Print out the entries, word for word.
++++ RECORDS FOR THIS TASK
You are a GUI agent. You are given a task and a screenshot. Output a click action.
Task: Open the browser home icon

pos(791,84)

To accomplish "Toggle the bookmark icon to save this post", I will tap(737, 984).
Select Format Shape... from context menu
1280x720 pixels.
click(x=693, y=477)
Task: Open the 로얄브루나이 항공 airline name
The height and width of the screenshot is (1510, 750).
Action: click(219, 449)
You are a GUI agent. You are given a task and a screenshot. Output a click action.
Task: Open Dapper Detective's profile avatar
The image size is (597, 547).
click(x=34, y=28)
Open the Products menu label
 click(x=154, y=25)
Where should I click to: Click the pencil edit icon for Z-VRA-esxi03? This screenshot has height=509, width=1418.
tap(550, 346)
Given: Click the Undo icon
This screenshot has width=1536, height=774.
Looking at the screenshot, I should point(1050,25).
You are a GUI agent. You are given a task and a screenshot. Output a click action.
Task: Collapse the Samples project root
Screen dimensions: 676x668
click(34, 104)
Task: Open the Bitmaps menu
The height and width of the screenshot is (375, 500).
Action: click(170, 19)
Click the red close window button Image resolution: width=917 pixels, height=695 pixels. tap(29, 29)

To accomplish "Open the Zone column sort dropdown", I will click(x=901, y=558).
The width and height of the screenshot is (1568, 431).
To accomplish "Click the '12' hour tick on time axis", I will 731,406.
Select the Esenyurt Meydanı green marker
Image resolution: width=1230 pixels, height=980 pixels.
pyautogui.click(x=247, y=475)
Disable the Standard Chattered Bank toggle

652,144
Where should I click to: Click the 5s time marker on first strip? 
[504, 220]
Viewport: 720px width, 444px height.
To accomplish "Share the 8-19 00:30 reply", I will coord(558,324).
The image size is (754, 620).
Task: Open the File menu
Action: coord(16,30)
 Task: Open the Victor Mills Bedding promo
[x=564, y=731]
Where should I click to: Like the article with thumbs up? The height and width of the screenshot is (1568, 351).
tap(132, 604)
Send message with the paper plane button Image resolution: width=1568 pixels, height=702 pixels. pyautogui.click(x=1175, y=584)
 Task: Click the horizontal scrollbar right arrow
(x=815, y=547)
++++++++
**RESPONSE FOR THIS EXERCISE**.
You are a GUI agent. You are given a task and a screenshot. Output a click action.
Task: Open the browser home icon

pos(791,84)

To accomplish "Toggle the bookmark icon to save this post", I will tap(737, 984).
Select Format Shape... from context menu
1280x720 pixels.
click(x=693, y=477)
Task: Open the 로얄브루나이 항공 airline name
The height and width of the screenshot is (1510, 750).
Action: click(219, 449)
You are a GUI agent. You are given a task and a screenshot. Output a click action.
Task: Open Dapper Detective's profile avatar
The image size is (597, 547).
click(x=34, y=28)
Open the Products menu label
 click(x=154, y=25)
Where should I click to: Click the pencil edit icon for Z-VRA-esxi03? This screenshot has height=509, width=1418.
tap(550, 346)
Given: Click the Undo icon
This screenshot has width=1536, height=774.
Looking at the screenshot, I should point(1050,25).
You are a GUI agent. You are given a task and a screenshot. Output a click action.
Task: Collapse the Samples project root
Screen dimensions: 676x668
click(34, 104)
Task: Open the Bitmaps menu
The height and width of the screenshot is (375, 500).
Action: click(170, 19)
Click the red close window button Image resolution: width=917 pixels, height=695 pixels. tap(29, 29)

To accomplish "Open the Zone column sort dropdown", I will click(x=901, y=558).
The width and height of the screenshot is (1568, 431).
To accomplish "Click the '12' hour tick on time axis", I will 731,406.
Select the Esenyurt Meydanı green marker
Image resolution: width=1230 pixels, height=980 pixels.
pyautogui.click(x=247, y=475)
Disable the Standard Chattered Bank toggle

652,144
Where should I click to: Click the 5s time marker on first strip? 
[504, 220]
Viewport: 720px width, 444px height.
To accomplish "Share the 8-19 00:30 reply", I will coord(558,324).
The image size is (754, 620).
Task: Open the File menu
Action: coord(16,30)
 Task: Open the Victor Mills Bedding promo
[x=564, y=731]
Where should I click to: Like the article with thumbs up? The height and width of the screenshot is (1568, 351).
tap(132, 604)
Send message with the paper plane button Image resolution: width=1568 pixels, height=702 pixels. pyautogui.click(x=1175, y=584)
 Task: Click the horizontal scrollbar right arrow
(x=815, y=547)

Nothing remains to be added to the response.